## DOCUMENT
ECS: Elastic Compute Service
ECS is Alibaba Cloud's VM service, directly comparable to AWS EC2 or Azure VMs. The service is mature, well-documented, and follows familiar patterns if you have experience with other clouds.
Instance Families
| Family | Use Case | Example | Specs | Approx Cost (cn-shanghai) |
|---|---|---|---|---|
| ecs.t6 | Burstable, dev/test | ecs.t6-c1m2.large | 2 vCPU, 4 GB | ~CNY 0.15/hr |
| ecs.g7 | General purpose | ecs.g7.xlarge | 4 vCPU, 16 GB | ~CNY 0.90/hr |
| ecs.g8i | Latest gen Intel | ecs.g8i.xlarge | 4 vCPU, 16 GB | ~CNY 0.85/hr |
| ecs.c7 | Compute optimized | ecs.c7.2xlarge | 8 vCPU, 16 GB | ~CNY 1.20/hr |
| ecs.r7 | Memory optimized | ecs.r7.xlarge | 4 vCPU, 32 GB | ~CNY 1.10/hr |
| ecs.gn7 | GPU (inference) | ecs.gn7i-c8g1.2xlarge | 8 vCPU, 30 GB, 1 GPU | ~CNY 8.50/hr |
| ecs.ebm | Bare metal | ecs.ebmg7.32xlarge | 128 vCPU, 512 GB | ~CNY 22.00/hr |
The naming convention follows the pattern: ecs.[family][generation].[size]. The g prefix means general purpose, c is compute, r is memory, similar to AWS conventions. The generation number matters -- always choose the latest generation available for best price-performance.

## WRITTEN REQUEST A
Edit the listing from its beginning through the line containing "Bikini/ Gänseblümchen 98/104 (366, 180)", replacing "Return Home" with "Back to Home" and keeping everything else the same.
The ECS text and the listing are unrelated to each other.

## RECORDS FOR THE EXERCISE
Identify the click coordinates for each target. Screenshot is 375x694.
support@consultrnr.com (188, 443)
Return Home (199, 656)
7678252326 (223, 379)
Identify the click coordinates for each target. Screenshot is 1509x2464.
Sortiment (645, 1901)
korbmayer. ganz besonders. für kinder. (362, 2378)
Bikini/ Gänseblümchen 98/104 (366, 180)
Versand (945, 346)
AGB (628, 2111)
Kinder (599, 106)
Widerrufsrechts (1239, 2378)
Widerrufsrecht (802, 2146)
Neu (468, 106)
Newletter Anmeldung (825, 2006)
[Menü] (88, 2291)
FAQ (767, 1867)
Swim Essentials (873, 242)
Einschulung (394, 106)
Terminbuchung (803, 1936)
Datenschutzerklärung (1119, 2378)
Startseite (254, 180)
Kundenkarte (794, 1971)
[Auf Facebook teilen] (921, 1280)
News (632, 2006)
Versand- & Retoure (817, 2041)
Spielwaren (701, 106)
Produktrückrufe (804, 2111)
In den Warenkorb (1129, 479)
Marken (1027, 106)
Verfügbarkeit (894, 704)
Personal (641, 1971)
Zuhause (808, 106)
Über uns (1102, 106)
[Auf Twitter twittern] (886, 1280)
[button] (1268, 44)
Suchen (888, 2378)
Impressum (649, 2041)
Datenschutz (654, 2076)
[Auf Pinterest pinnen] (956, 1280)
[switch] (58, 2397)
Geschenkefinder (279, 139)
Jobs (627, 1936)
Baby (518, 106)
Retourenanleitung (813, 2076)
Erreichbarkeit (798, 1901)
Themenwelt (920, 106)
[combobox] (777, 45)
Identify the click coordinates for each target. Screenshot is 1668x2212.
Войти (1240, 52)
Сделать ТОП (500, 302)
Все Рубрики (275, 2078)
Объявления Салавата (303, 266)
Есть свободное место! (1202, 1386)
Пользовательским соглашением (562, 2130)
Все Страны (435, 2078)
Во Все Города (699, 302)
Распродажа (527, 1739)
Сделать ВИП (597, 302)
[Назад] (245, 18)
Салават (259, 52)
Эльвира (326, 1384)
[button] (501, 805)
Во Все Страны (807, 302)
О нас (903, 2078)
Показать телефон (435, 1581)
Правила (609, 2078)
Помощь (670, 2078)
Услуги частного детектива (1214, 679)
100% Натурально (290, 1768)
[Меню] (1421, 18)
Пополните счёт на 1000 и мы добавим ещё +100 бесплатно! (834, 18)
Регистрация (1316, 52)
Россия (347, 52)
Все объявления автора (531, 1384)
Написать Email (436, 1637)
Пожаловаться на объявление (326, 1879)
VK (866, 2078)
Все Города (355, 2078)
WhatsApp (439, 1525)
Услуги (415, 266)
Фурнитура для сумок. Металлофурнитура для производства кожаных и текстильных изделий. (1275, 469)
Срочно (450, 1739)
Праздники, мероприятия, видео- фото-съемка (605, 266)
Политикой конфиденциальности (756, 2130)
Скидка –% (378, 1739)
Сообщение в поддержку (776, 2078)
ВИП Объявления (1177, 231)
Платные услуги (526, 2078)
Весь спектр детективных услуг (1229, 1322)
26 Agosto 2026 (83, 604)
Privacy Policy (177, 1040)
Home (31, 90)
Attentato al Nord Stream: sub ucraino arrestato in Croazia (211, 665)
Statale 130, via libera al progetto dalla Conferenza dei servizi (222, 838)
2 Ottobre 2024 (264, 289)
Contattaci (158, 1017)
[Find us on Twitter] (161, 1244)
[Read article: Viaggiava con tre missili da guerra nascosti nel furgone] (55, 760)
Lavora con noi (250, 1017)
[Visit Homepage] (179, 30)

## WRITTEN REQUEST B
Copy the part of the ECS text that starts with "ECS: Elastic Compute" and goes on through "with other clouds.".

## WRITTEN ANSWER A
Identify the click coordinates for each target. Screenshot is 375x694.
support@consultrnr.com (188, 443)
Back to Home (199, 656)
7678252326 (223, 379)
Identify the click coordinates for each target. Screenshot is 1509x2464.
Sortiment (645, 1901)
korbmayer. ganz besonders. für kinder. (362, 2378)
Bikini/ Gänseblümchen 98/104 (366, 180)

## WRITTEN ANSWER B
ECS: Elastic Compute Service
ECS is Alibaba Cloud's VM service, directly comparable to AWS EC2 or Azure VMs. The service is mature, well-documented, and follows familiar patterns if you have experience with other clouds.